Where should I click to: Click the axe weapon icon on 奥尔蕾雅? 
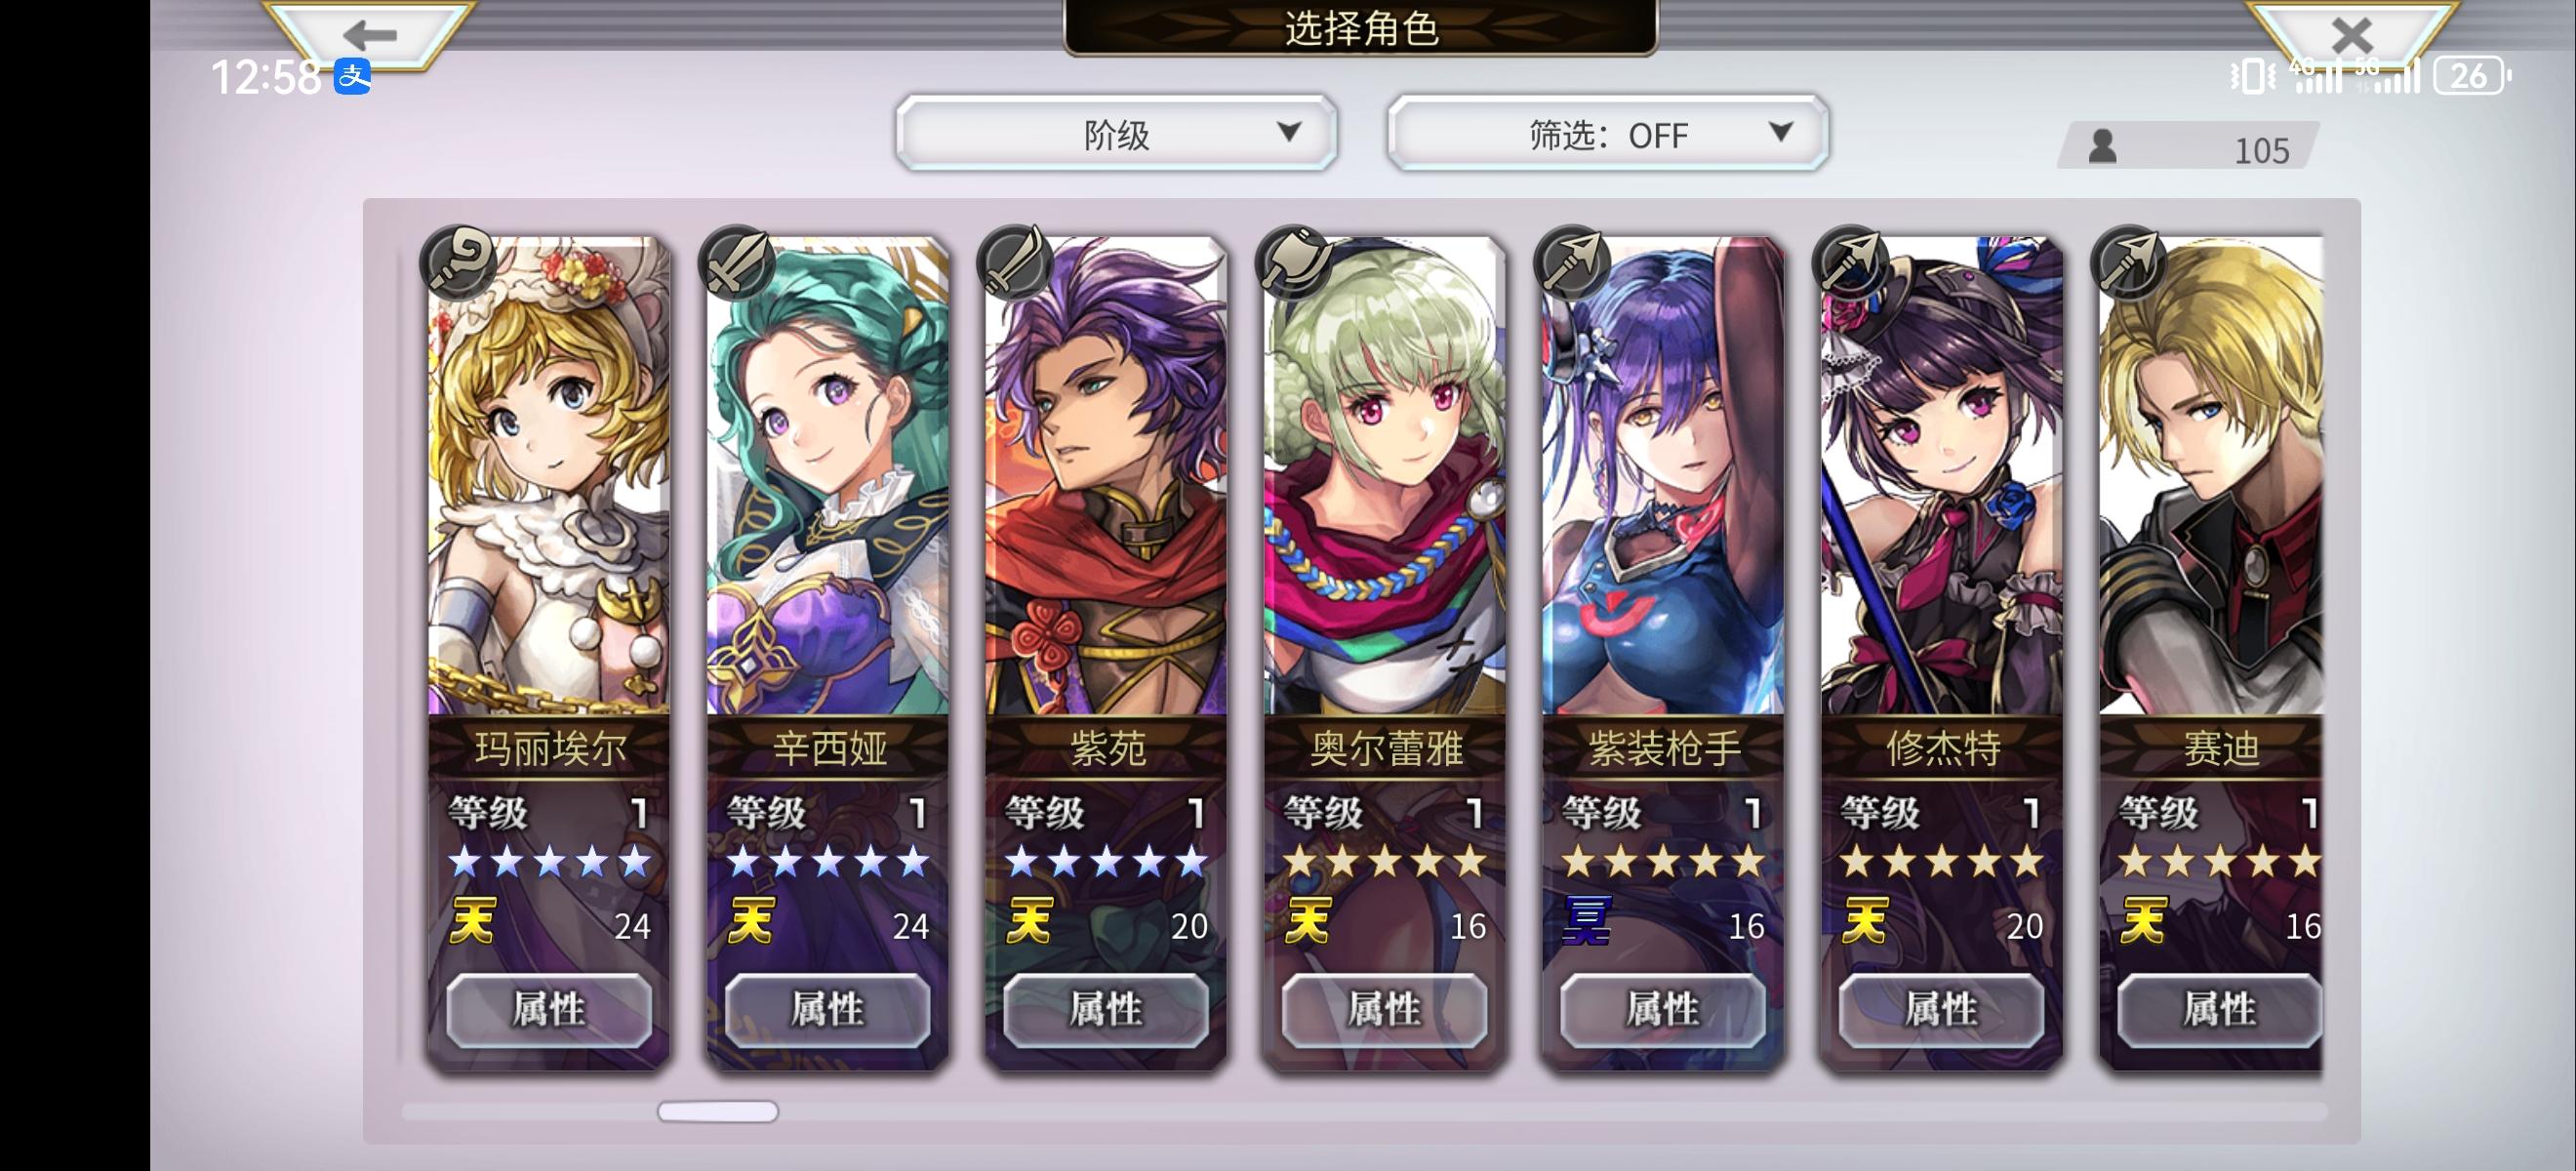1294,262
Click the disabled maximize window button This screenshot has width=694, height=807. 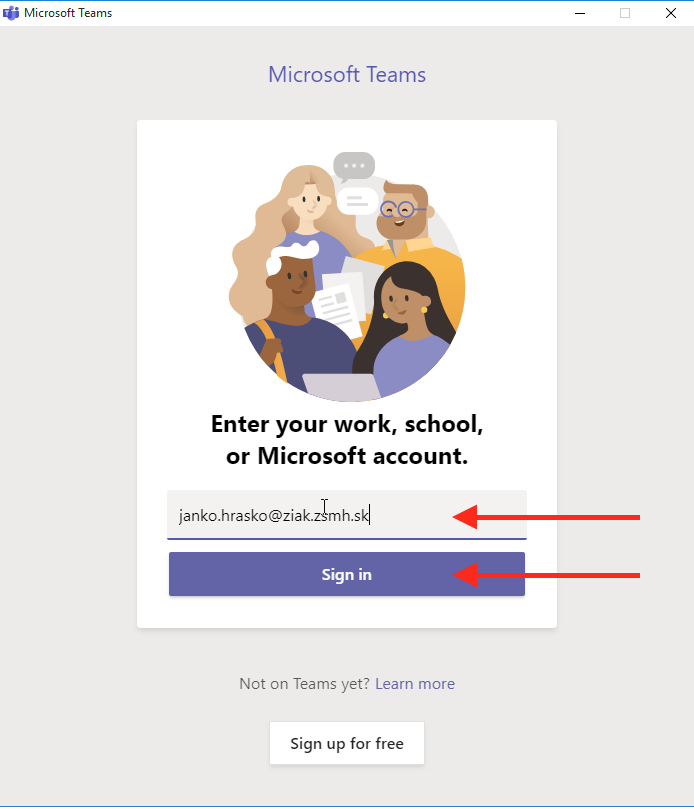(x=625, y=13)
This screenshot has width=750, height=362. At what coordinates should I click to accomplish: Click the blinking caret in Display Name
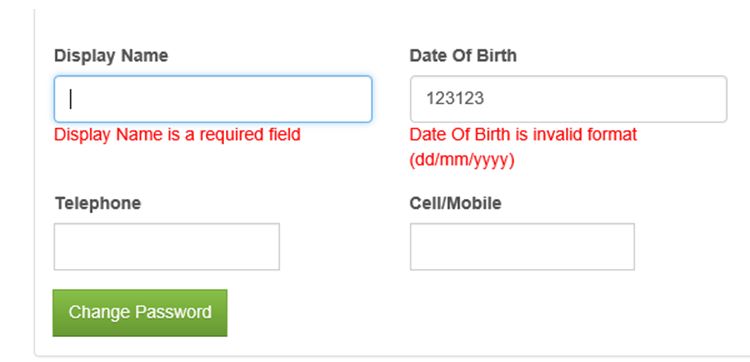pos(71,99)

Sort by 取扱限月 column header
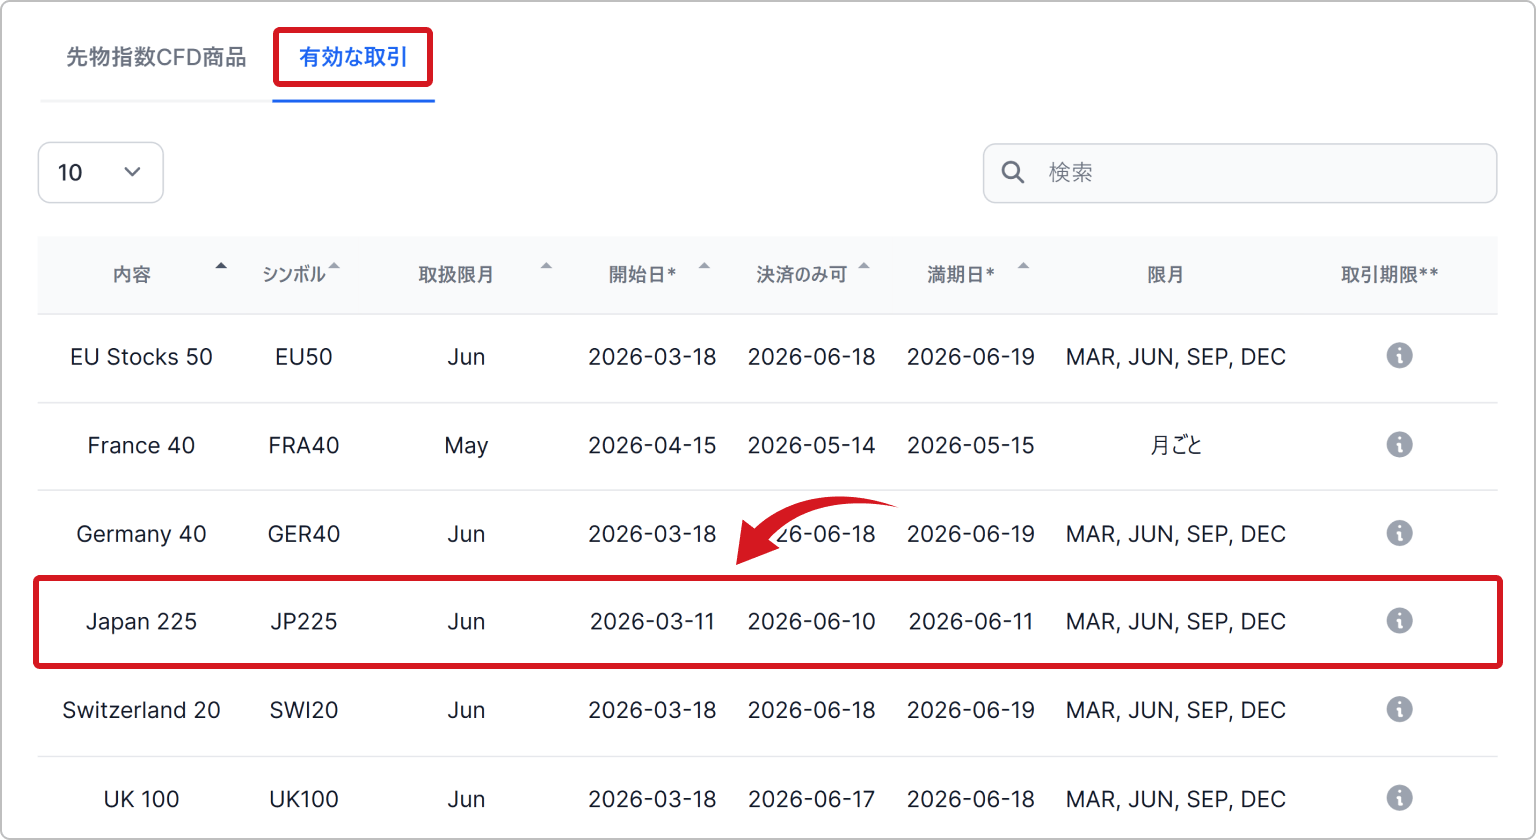click(456, 275)
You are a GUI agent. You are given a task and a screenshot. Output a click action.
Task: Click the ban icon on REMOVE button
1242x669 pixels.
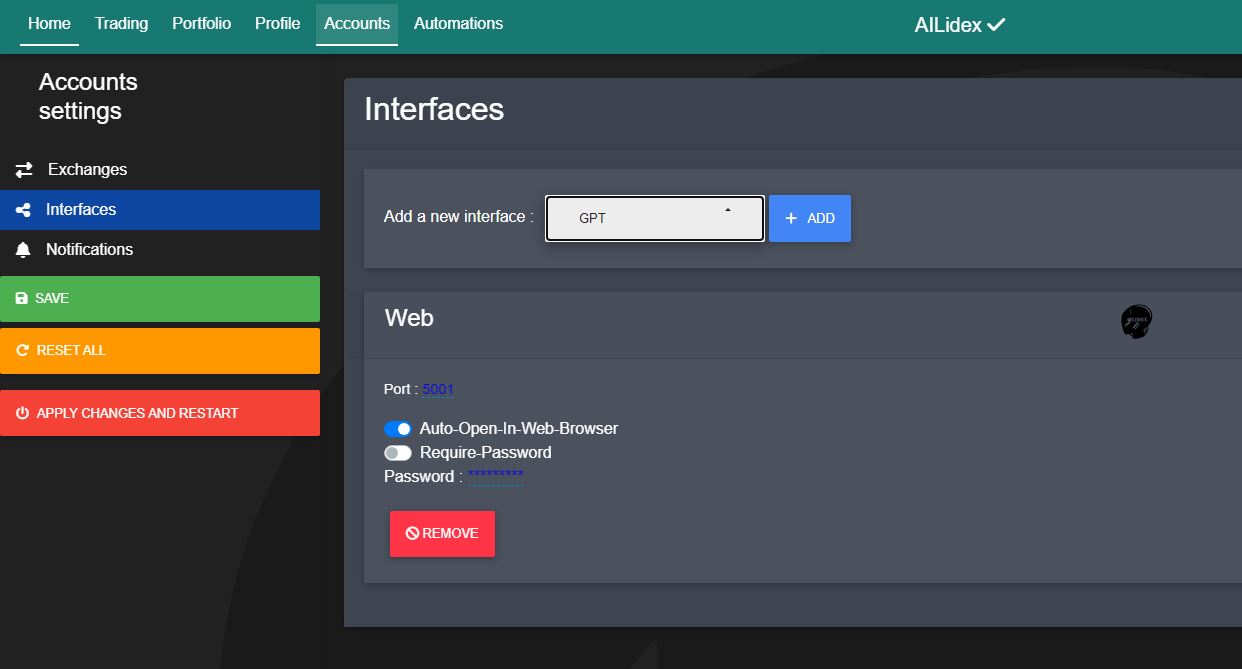pyautogui.click(x=412, y=533)
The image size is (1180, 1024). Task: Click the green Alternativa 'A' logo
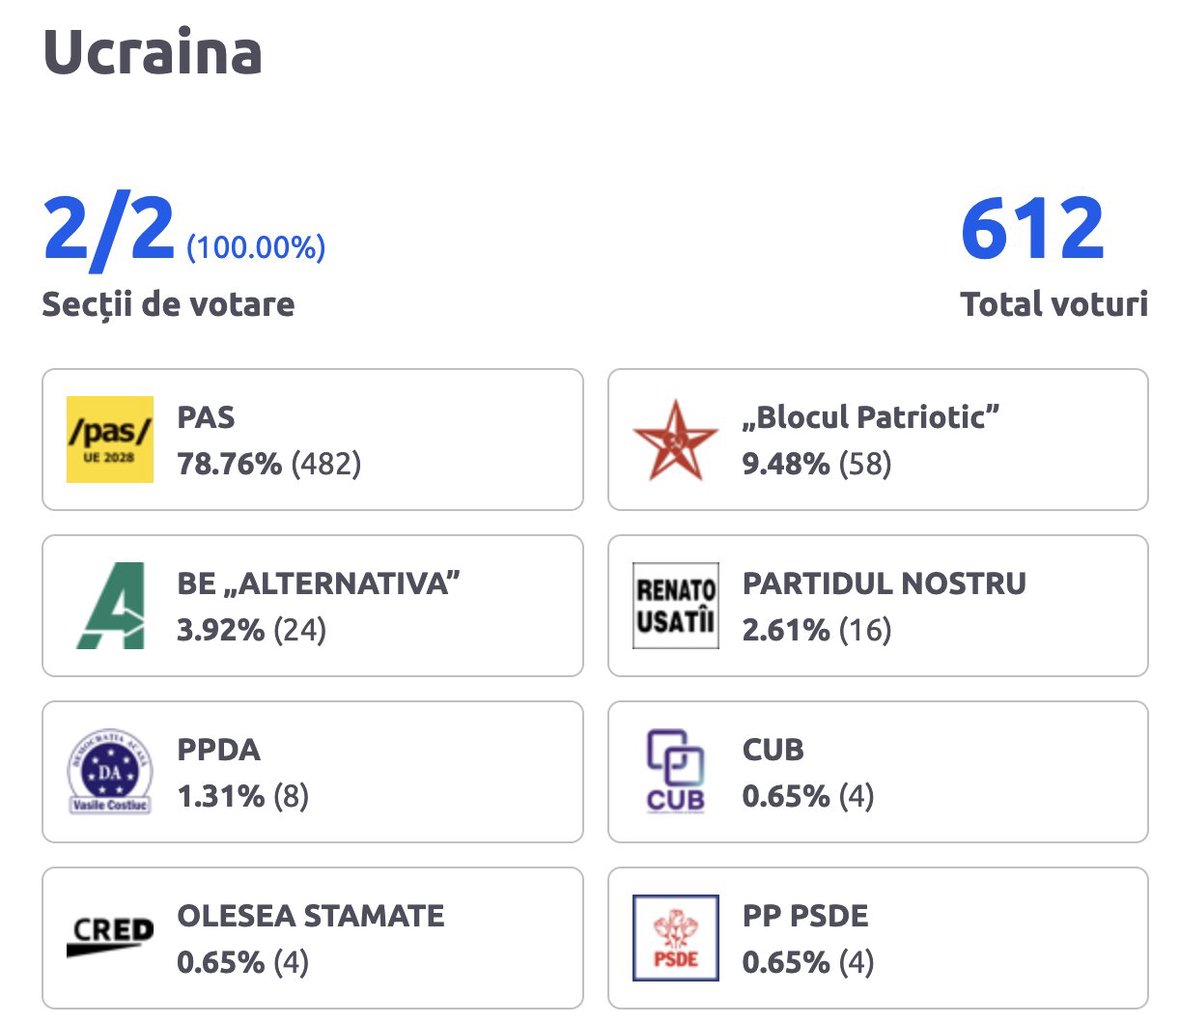[110, 605]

### What to produce
Beginning with the line holding "The image size", copy each line exactly through the end of the records above, and leave every picture out.

### Answer to the problem
The image size is (1180, 1024). Task: Click the green Alternativa 'A' logo
[110, 605]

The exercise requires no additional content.